=== RECORD EXTRACTS ===
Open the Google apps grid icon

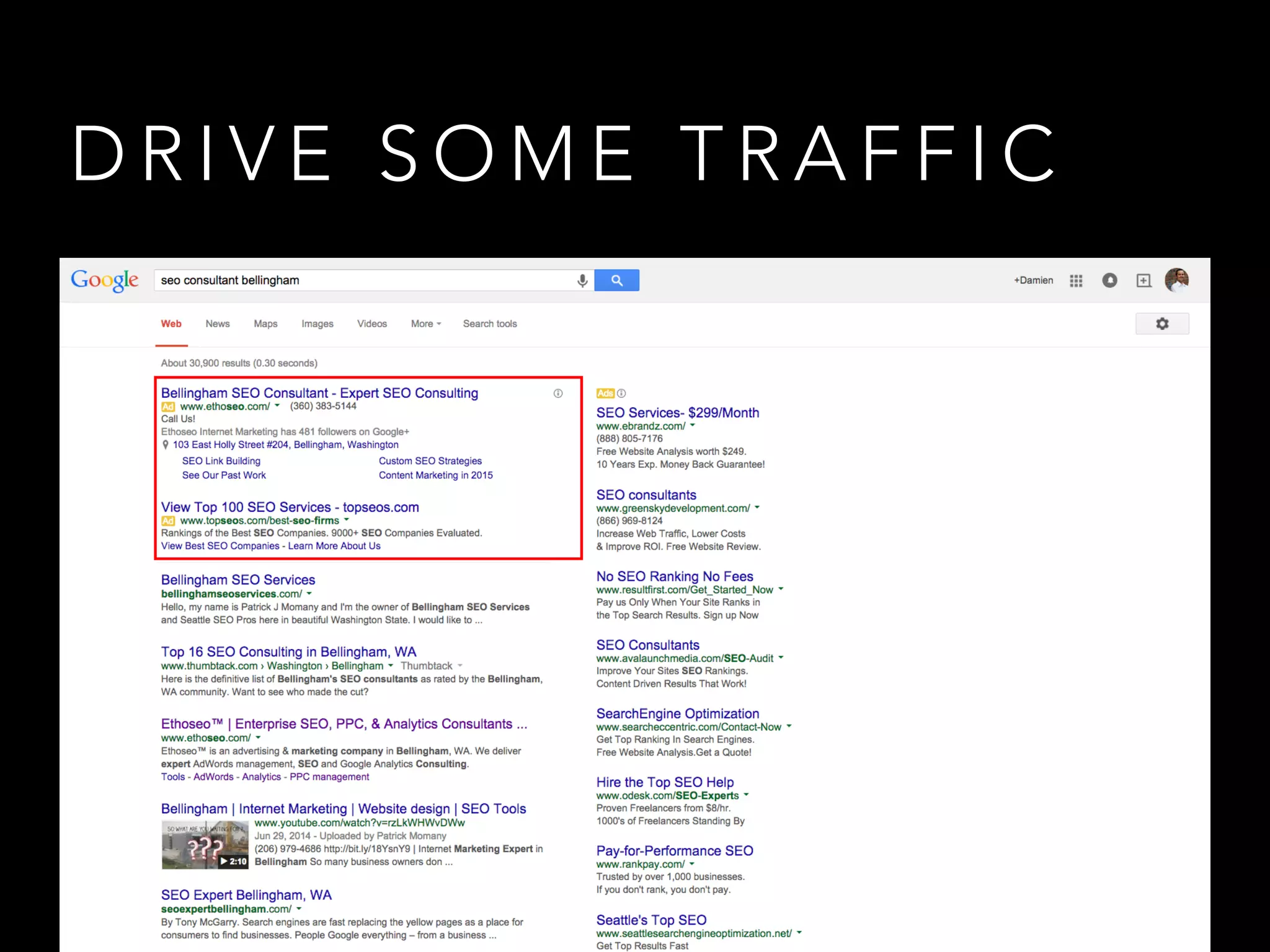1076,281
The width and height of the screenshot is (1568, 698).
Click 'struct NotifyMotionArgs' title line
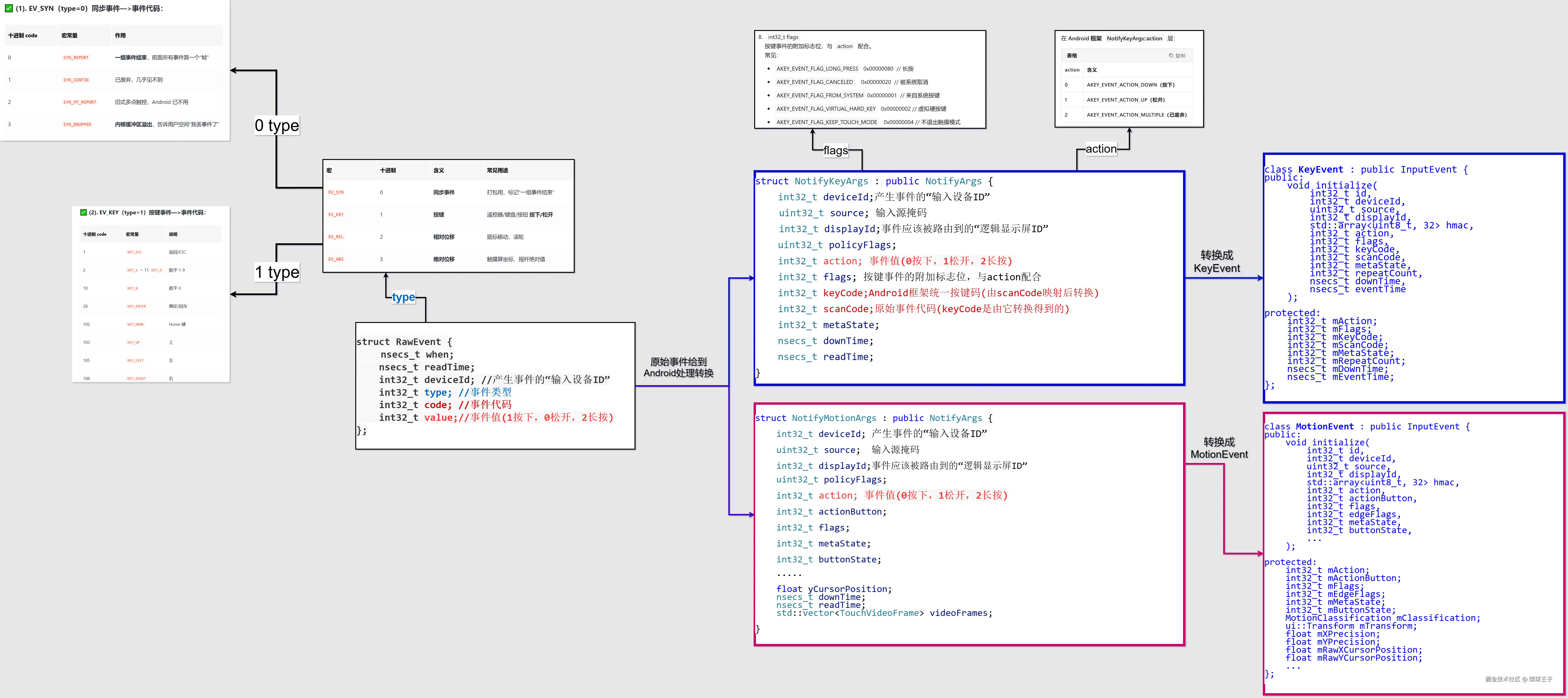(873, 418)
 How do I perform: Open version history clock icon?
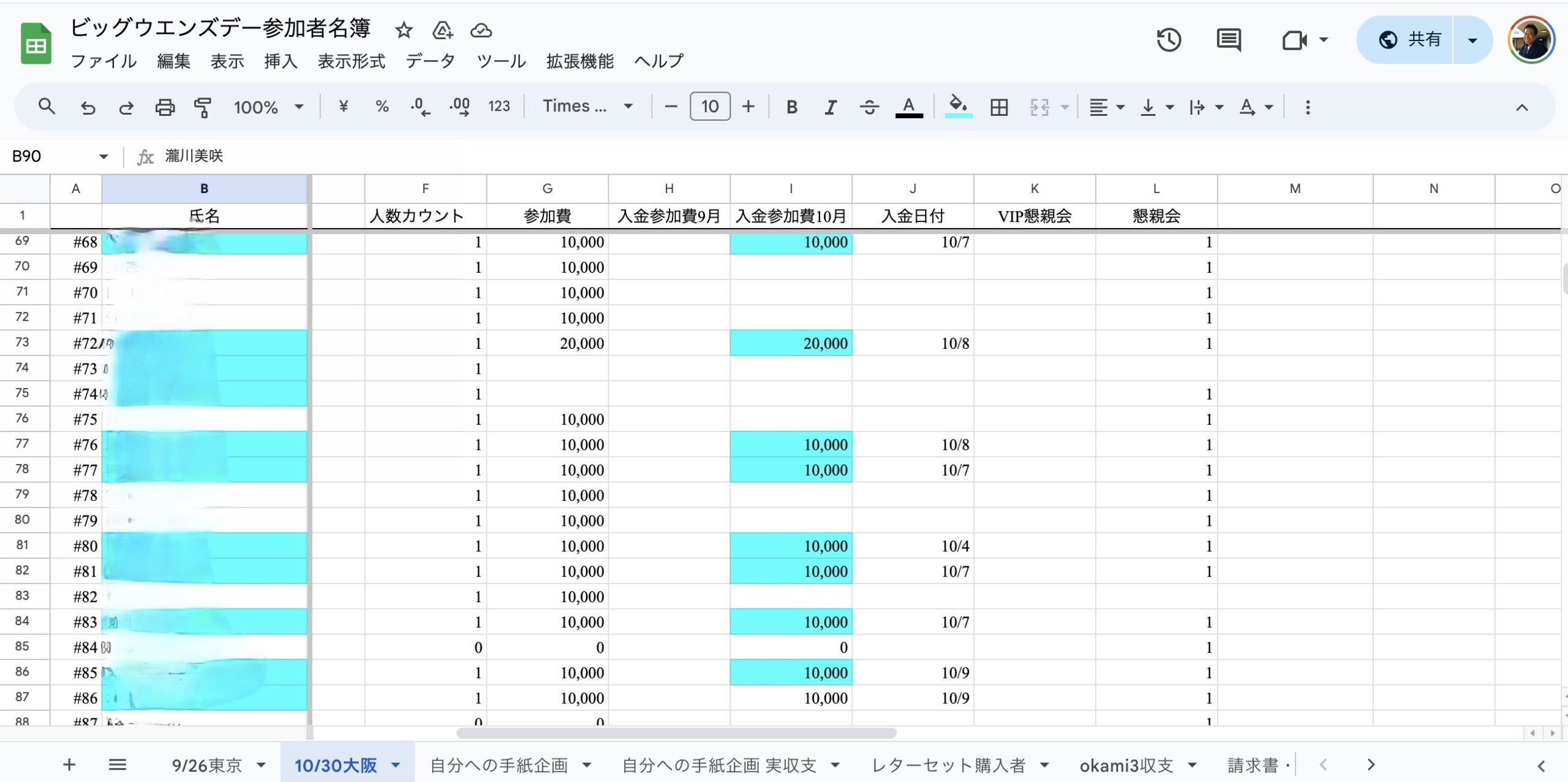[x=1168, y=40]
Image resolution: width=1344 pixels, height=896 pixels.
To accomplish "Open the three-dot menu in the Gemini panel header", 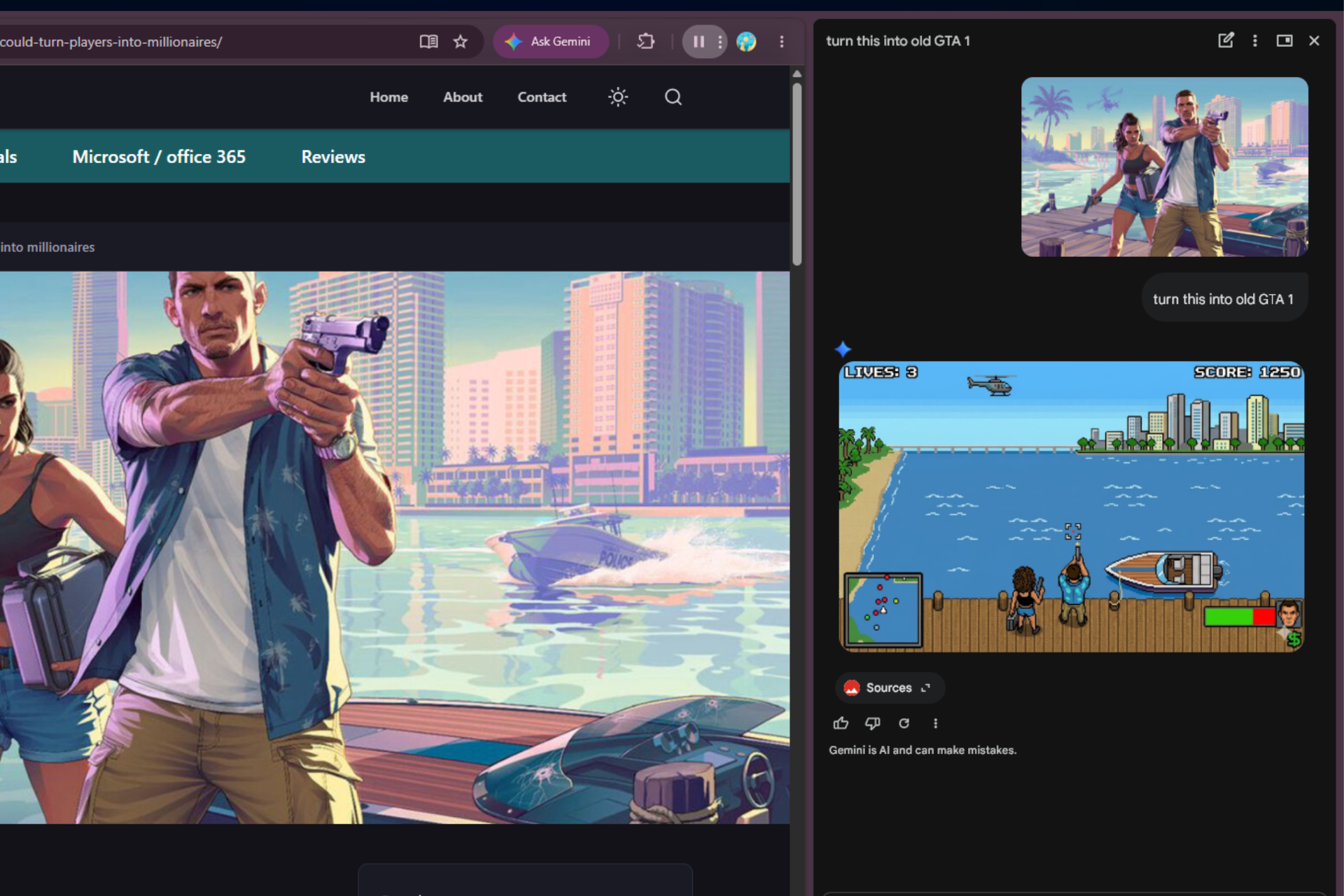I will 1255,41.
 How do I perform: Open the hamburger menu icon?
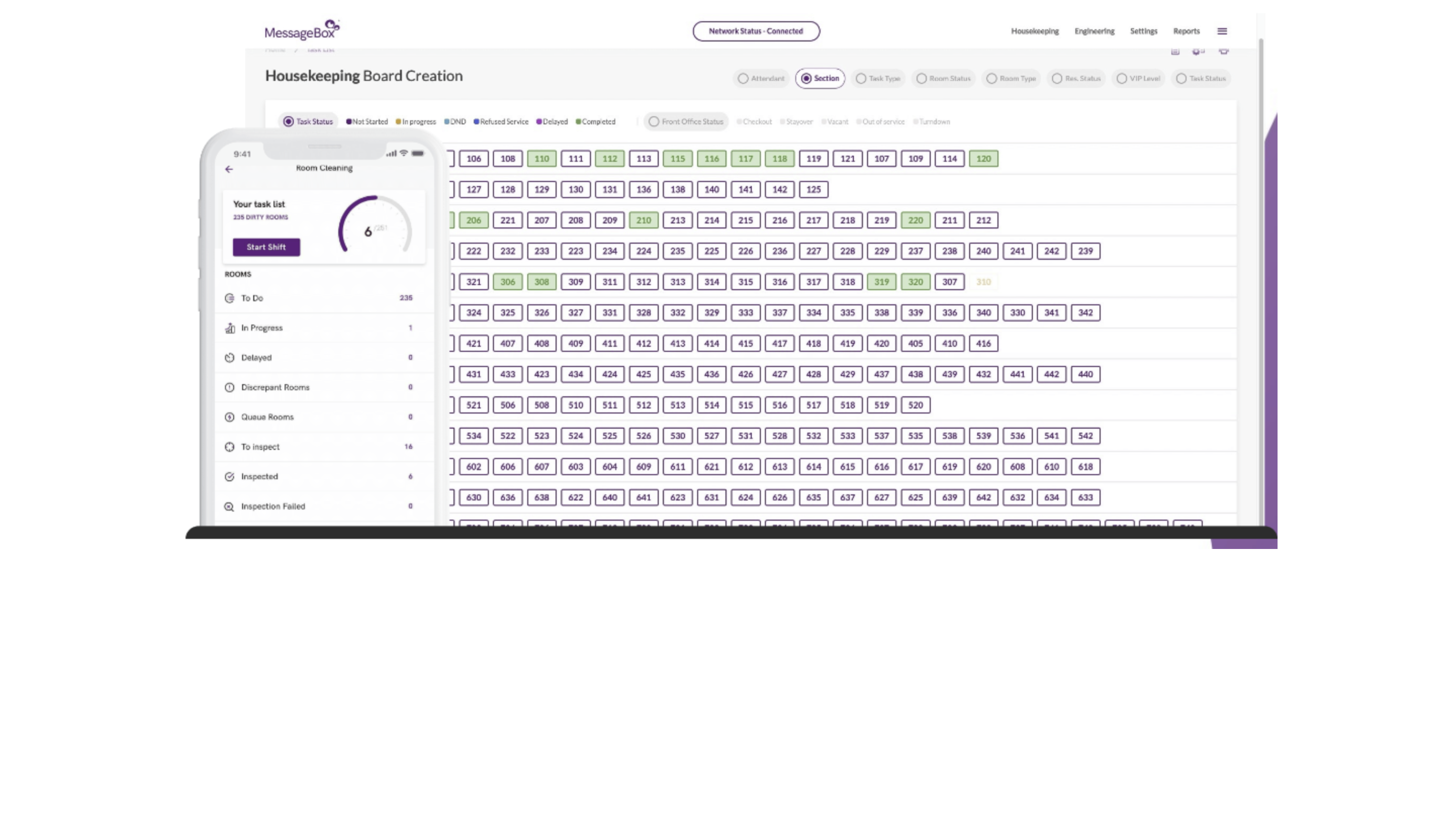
===
*WHAT THE TASK ASKS*. Work out how many lines of the listing above include "width"; the reply is that number alone.

*RESPONSE AREA*. 2